╭─ Input for this task
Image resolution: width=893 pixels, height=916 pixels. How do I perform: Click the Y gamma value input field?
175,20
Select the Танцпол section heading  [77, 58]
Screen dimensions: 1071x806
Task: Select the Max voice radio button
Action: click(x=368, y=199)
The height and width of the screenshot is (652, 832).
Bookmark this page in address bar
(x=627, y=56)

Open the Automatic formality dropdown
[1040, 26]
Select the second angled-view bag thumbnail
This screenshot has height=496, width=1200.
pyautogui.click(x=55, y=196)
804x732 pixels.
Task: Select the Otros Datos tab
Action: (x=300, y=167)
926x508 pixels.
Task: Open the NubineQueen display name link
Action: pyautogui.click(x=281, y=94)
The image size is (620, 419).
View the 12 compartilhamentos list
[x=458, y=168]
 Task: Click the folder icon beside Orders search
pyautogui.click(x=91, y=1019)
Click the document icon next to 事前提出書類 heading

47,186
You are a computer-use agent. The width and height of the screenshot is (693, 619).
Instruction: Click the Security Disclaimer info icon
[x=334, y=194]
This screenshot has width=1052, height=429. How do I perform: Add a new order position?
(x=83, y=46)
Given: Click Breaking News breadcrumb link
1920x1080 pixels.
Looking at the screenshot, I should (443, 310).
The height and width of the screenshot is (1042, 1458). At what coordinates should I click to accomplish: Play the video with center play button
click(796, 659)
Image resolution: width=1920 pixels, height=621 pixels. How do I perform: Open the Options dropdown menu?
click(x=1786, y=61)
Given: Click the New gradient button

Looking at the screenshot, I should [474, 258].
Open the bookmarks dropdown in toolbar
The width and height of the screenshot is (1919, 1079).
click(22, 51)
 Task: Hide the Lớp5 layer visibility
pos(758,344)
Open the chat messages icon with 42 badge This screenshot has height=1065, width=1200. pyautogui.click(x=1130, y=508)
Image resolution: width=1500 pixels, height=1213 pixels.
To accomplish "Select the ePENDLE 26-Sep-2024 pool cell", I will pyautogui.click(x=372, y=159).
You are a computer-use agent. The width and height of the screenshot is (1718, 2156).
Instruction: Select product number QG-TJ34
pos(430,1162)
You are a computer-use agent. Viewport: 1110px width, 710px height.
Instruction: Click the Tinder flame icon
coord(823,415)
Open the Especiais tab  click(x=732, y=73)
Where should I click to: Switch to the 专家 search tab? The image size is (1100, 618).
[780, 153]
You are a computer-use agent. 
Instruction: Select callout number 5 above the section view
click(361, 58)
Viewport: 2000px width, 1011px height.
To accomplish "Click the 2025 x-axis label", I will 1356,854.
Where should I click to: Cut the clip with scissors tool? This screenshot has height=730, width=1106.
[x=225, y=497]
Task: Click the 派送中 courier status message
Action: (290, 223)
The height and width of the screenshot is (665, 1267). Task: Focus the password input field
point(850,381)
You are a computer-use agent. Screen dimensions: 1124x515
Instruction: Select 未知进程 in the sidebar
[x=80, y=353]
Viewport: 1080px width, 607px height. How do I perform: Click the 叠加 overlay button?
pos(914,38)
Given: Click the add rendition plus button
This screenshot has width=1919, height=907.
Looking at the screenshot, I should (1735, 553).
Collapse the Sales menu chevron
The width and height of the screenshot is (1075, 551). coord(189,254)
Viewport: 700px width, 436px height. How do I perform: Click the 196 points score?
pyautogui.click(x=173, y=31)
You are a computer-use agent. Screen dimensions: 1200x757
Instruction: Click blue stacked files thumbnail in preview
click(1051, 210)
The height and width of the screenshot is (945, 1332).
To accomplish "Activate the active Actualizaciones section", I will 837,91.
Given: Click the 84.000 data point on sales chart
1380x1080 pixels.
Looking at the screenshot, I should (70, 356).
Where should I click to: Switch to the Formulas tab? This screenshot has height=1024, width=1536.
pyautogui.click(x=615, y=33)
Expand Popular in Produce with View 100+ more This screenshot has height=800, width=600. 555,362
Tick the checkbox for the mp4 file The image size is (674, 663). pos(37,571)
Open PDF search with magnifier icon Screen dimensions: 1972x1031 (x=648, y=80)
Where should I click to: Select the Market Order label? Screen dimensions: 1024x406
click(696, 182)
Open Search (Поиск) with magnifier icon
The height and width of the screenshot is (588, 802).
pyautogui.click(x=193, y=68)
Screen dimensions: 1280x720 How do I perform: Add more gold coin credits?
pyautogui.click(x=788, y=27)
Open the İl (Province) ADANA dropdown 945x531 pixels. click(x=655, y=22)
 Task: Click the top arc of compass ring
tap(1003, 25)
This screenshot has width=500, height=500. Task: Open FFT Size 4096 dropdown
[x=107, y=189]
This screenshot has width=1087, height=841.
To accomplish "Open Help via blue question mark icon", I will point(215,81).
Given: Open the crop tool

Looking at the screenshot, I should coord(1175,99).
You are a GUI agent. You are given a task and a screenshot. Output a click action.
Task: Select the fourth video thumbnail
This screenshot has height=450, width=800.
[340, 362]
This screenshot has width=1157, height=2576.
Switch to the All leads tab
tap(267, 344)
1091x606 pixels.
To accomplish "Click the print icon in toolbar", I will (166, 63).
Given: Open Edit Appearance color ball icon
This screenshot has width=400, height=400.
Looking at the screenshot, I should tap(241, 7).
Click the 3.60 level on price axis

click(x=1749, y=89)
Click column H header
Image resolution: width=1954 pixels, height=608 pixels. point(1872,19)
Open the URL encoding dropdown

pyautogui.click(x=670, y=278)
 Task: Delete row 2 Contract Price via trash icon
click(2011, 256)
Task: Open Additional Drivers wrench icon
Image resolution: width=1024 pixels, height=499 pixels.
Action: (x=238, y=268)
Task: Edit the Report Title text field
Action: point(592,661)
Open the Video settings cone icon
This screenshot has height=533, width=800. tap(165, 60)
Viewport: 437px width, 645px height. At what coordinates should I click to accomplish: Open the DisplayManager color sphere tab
╰─
## Task details
After reading the listing, copy all of it out exactly.

## Solution for this exercise
Image resolution: width=893 pixels, height=916 pixels. How do I perform: Click the Y gamma value input field?
175,20
Select the Танцпол section heading  [77, 58]
Screen dimensions: 1071x806
Task: Select the Max voice radio button
Action: click(x=368, y=199)
The height and width of the screenshot is (652, 832).
Bookmark this page in address bar
(x=627, y=56)

Open the Automatic formality dropdown
[1040, 26]
Select the second angled-view bag thumbnail
This screenshot has height=496, width=1200.
pyautogui.click(x=55, y=196)
804x732 pixels.
Task: Select the Otros Datos tab
Action: (x=300, y=167)
926x508 pixels.
Task: Open the NubineQueen display name link
Action: pyautogui.click(x=281, y=94)
The image size is (620, 419).
View the 12 compartilhamentos list
[x=458, y=168]
 Task: Click the folder icon beside Orders search
pyautogui.click(x=91, y=1019)
Click the document icon next to 事前提出書類 heading

47,186
You are a computer-use agent. The width and height of the screenshot is (693, 619).
Instruction: Click the Security Disclaimer info icon
[x=334, y=194]
This screenshot has width=1052, height=429. How do I perform: Add a new order position?
(x=83, y=46)
Given: Click Breaking News breadcrumb link
1920x1080 pixels.
Looking at the screenshot, I should (443, 310).
The height and width of the screenshot is (1042, 1458). At what coordinates should I click to accomplish: Play the video with center play button
click(796, 659)
Image resolution: width=1920 pixels, height=621 pixels. How do I perform: Open the Options dropdown menu?
click(x=1786, y=61)
Given: Click the New gradient button

Looking at the screenshot, I should [474, 258].
Open the bookmarks dropdown in toolbar
The width and height of the screenshot is (1919, 1079).
click(22, 51)
 Task: Hide the Lớp5 layer visibility
pos(758,344)
Open the chat messages icon with 42 badge This screenshot has height=1065, width=1200. pyautogui.click(x=1130, y=508)
Image resolution: width=1500 pixels, height=1213 pixels.
To accomplish "Select the ePENDLE 26-Sep-2024 pool cell", I will pyautogui.click(x=372, y=159).
You are a computer-use agent. The width and height of the screenshot is (1718, 2156).
Instruction: Select product number QG-TJ34
pos(430,1162)
You are a computer-use agent. Viewport: 1110px width, 710px height.
Instruction: Click the Tinder flame icon
coord(823,415)
Open the Especiais tab  click(x=732, y=73)
Where should I click to: Switch to the 专家 search tab? The image size is (1100, 618).
[780, 153]
You are a computer-use agent. 
Instruction: Select callout number 5 above the section view
click(361, 58)
Viewport: 2000px width, 1011px height.
To accomplish "Click the 2025 x-axis label", I will 1356,854.
Where should I click to: Cut the clip with scissors tool? This screenshot has height=730, width=1106.
[x=225, y=497]
Task: Click the 派送中 courier status message
Action: (290, 223)
The height and width of the screenshot is (665, 1267). Task: Focus the password input field
point(850,381)
You are a computer-use agent. Screen dimensions: 1124x515
Instruction: Select 未知进程 in the sidebar
[x=80, y=353]
Viewport: 1080px width, 607px height. How do I perform: Click the 叠加 overlay button?
pos(914,38)
Given: Click the add rendition plus button
This screenshot has width=1919, height=907.
Looking at the screenshot, I should (1735, 553).
Collapse the Sales menu chevron
The width and height of the screenshot is (1075, 551). coord(189,254)
Viewport: 700px width, 436px height. How do I perform: Click the 196 points score?
pyautogui.click(x=173, y=31)
You are a computer-use agent. Screen dimensions: 1200x757
Instruction: Click blue stacked files thumbnail in preview
click(1051, 210)
The height and width of the screenshot is (945, 1332).
To accomplish "Activate the active Actualizaciones section", I will 837,91.
Given: Click the 84.000 data point on sales chart
1380x1080 pixels.
Looking at the screenshot, I should (70, 356).
Where should I click to: Switch to the Formulas tab? This screenshot has height=1024, width=1536.
pyautogui.click(x=615, y=33)
Expand Popular in Produce with View 100+ more This screenshot has height=800, width=600. 555,362
Tick the checkbox for the mp4 file The image size is (674, 663). pos(37,571)
Open PDF search with magnifier icon Screen dimensions: 1972x1031 (x=648, y=80)
Where should I click to: Select the Market Order label? Screen dimensions: 1024x406
click(696, 182)
Open Search (Поиск) with magnifier icon
The height and width of the screenshot is (588, 802).
pyautogui.click(x=193, y=68)
Screen dimensions: 1280x720 How do I perform: Add more gold coin credits?
pyautogui.click(x=788, y=27)
Open the İl (Province) ADANA dropdown 945x531 pixels. click(x=655, y=22)
 Task: Click the top arc of compass ring
tap(1003, 25)
This screenshot has width=500, height=500. Task: Open FFT Size 4096 dropdown
[x=107, y=189]
This screenshot has width=1087, height=841.
To accomplish "Open Help via blue question mark icon", I will point(215,81).
Given: Open the crop tool

Looking at the screenshot, I should coord(1175,99).
You are a GUI agent. You are given a task and a screenshot. Output a click action.
Task: Select the fourth video thumbnail
This screenshot has height=450, width=800.
[340, 362]
This screenshot has width=1157, height=2576.
Switch to the All leads tab
tap(267, 344)
1091x606 pixels.
To accomplish "Click the print icon in toolbar", I will (166, 63).
Given: Open Edit Appearance color ball icon
This screenshot has width=400, height=400.
Looking at the screenshot, I should tap(241, 7).
Click the 3.60 level on price axis

click(x=1749, y=89)
Click column H header
Image resolution: width=1954 pixels, height=608 pixels. point(1872,19)
Open the URL encoding dropdown

pyautogui.click(x=670, y=278)
 Task: Delete row 2 Contract Price via trash icon
click(2011, 256)
Task: Open Additional Drivers wrench icon
Image resolution: width=1024 pixels, height=499 pixels.
Action: (x=238, y=268)
Task: Edit the Report Title text field
Action: point(592,661)
Open the Video settings cone icon
This screenshot has height=533, width=800. tap(165, 60)
Viewport: 437px width, 645px height. At what coordinates should I click to accomplish: Open the DisplayManager color sphere tab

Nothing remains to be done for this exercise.